▸ **Set problem**: Show each line of the items below that contains the string "element". Matching is case-sensitive.

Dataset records
"""

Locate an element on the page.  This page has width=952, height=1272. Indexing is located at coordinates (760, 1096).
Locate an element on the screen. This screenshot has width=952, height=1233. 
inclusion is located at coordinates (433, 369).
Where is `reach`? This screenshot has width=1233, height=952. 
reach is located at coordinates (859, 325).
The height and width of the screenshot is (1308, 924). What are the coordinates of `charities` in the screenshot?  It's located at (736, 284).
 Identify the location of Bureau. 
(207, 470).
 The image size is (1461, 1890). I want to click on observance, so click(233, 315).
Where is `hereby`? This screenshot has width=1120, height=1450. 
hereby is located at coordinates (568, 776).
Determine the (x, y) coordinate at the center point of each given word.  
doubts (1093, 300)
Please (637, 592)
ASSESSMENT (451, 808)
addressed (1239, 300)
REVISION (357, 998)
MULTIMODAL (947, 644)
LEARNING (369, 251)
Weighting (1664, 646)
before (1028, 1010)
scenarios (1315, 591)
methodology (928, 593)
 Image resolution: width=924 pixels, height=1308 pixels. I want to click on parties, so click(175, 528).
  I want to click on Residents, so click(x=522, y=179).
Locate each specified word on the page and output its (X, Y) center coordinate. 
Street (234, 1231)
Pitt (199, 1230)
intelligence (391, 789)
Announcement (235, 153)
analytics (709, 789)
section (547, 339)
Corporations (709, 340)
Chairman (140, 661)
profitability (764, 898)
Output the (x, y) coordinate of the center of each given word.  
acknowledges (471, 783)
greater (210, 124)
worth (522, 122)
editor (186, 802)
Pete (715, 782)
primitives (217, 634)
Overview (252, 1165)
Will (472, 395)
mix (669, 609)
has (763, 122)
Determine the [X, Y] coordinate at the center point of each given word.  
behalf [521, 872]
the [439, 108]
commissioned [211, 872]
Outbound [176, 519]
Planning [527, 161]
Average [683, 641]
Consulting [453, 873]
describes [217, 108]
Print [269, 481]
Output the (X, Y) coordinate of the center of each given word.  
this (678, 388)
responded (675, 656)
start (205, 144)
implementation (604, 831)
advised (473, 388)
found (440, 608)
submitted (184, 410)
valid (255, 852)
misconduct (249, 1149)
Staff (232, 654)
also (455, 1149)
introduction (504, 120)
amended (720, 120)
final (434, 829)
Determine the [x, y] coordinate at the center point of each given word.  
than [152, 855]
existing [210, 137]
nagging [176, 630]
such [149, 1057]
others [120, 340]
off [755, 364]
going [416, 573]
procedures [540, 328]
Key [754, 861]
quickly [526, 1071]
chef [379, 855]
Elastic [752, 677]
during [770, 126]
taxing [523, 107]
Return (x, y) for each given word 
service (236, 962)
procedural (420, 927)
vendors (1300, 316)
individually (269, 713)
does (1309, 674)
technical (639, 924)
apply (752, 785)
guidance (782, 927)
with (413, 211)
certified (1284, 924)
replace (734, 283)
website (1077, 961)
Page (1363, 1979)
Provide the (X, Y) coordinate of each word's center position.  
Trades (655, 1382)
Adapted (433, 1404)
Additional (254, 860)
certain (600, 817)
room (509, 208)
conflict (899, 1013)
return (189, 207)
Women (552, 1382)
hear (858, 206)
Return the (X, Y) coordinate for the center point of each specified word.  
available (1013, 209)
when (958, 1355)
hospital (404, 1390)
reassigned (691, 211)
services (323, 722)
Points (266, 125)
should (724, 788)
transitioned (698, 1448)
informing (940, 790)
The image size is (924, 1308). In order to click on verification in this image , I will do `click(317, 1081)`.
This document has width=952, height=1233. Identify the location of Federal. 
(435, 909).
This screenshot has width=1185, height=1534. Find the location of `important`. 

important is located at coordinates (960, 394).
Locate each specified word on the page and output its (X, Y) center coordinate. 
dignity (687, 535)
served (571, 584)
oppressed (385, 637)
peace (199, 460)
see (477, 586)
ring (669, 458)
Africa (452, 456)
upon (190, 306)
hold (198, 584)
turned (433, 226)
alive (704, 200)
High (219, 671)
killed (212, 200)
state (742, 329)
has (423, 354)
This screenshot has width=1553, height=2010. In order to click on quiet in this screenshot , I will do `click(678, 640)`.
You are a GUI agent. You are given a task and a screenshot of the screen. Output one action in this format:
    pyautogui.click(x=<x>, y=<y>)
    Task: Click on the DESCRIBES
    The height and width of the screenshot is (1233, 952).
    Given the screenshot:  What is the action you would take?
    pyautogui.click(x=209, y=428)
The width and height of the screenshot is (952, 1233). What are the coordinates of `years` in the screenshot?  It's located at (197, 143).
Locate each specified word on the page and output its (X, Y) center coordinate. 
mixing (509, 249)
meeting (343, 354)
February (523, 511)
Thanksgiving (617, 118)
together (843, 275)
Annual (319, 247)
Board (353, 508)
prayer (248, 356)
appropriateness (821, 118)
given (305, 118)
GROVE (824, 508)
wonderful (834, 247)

"""

▸ **Exercise output**:
Locate an element on the page.  This page has width=952, height=1272. Indexing is located at coordinates (760, 1096).
Locate an element on the screen. This screenshot has width=952, height=1233. 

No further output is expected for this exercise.